**PROBLEM DETAILS**.
Since the copy must match the original, write out each record word for word, skipping only the pictures.

Stored items:
● ● ● ● ● ● ●

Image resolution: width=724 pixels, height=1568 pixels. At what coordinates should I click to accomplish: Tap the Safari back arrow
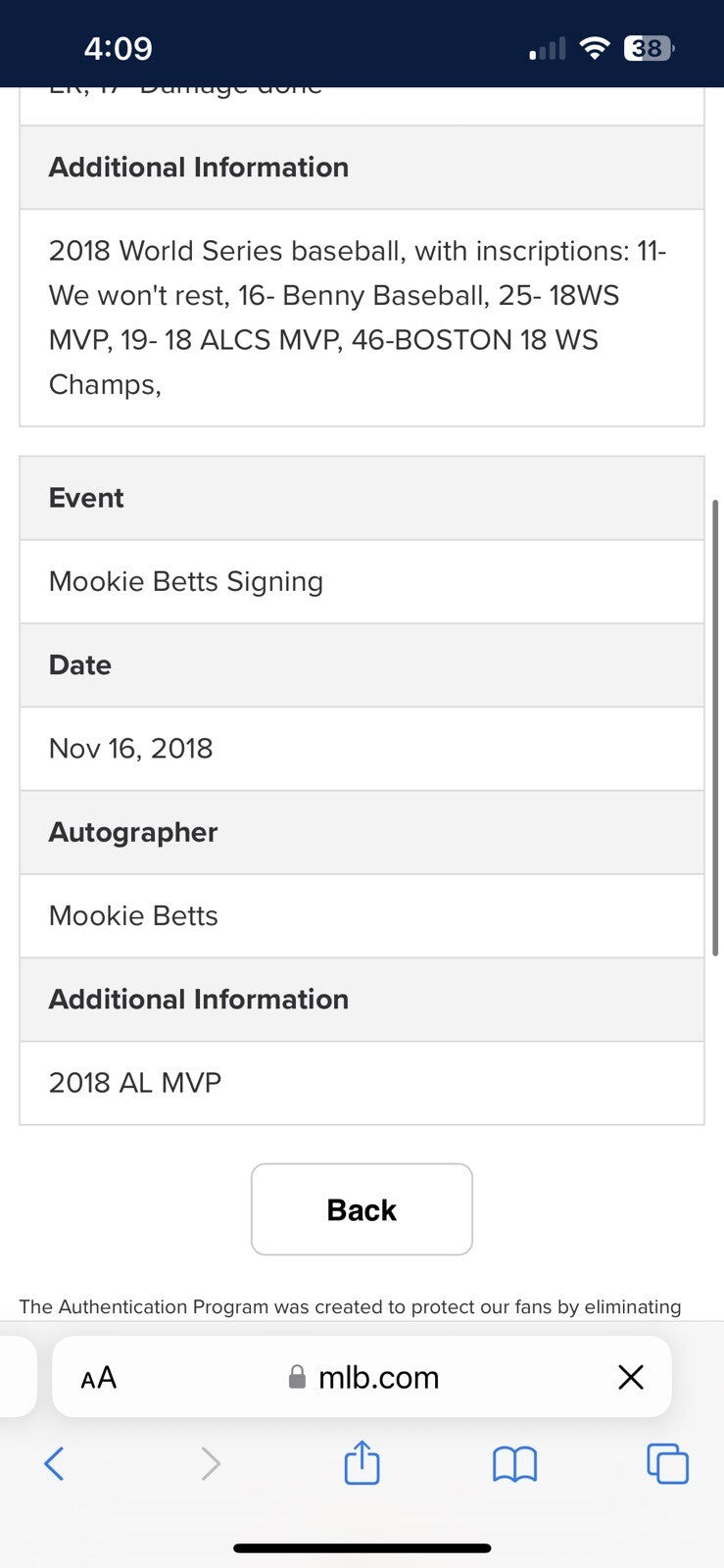pyautogui.click(x=55, y=1464)
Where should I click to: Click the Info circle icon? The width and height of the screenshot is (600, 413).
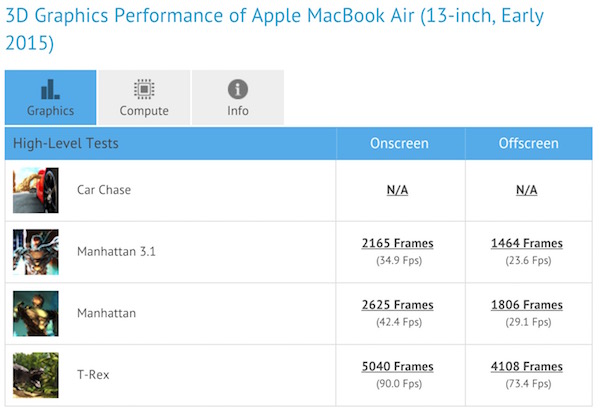point(238,88)
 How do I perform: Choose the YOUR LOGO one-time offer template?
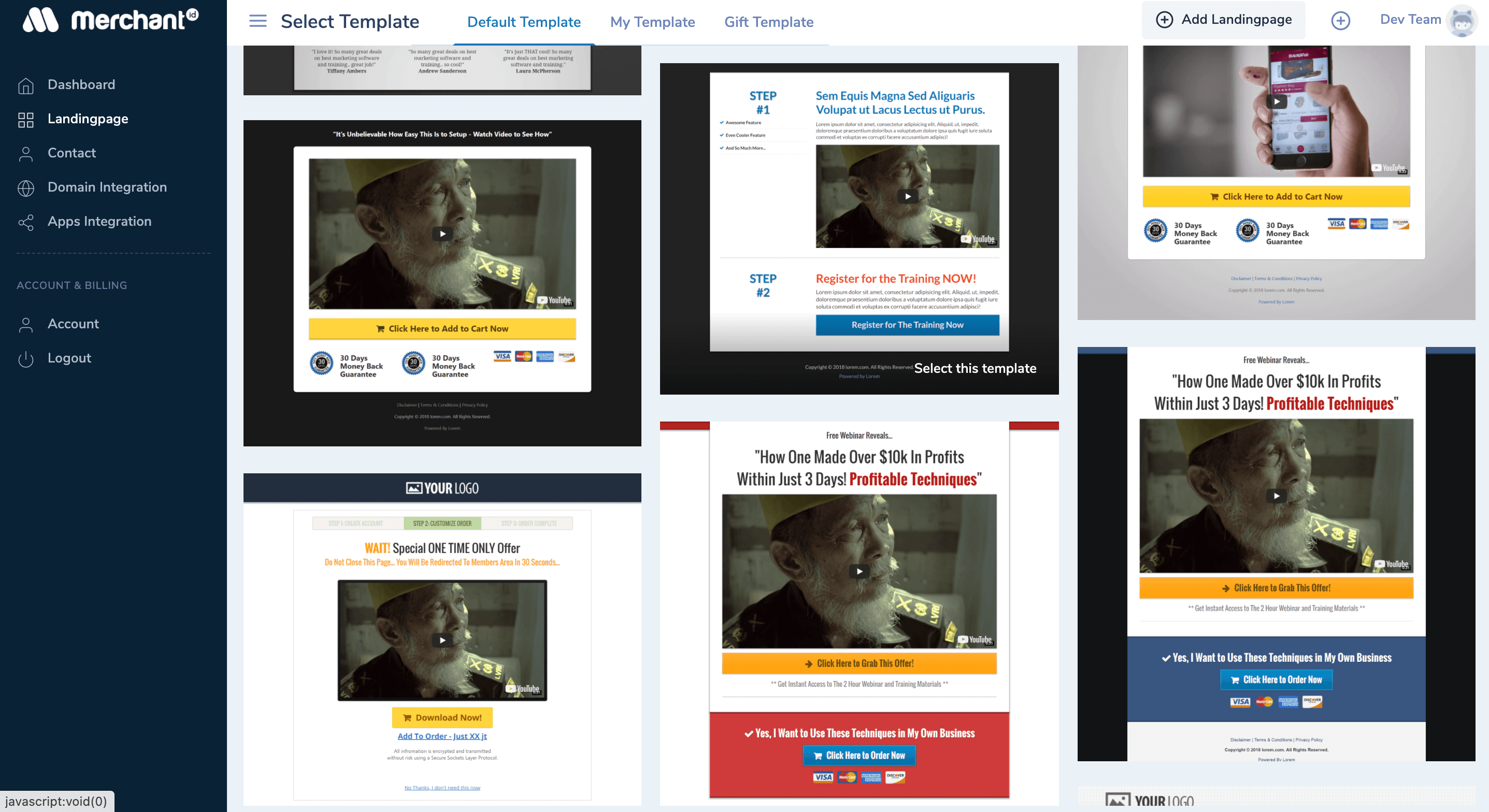pos(441,639)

● ● ● ● ● ● ●

**SOLVED EXERCISE**.
Image resolution: width=724 pixels, height=1568 pixels. At what coordinates should I click to accomplish: Tap the Safari back arrow
pyautogui.click(x=55, y=1464)
Where should I click to: Click the Info circle icon? The width and height of the screenshot is (600, 413).
point(238,88)
 How do I perform: Choose the YOUR LOGO one-time offer template?
pos(441,639)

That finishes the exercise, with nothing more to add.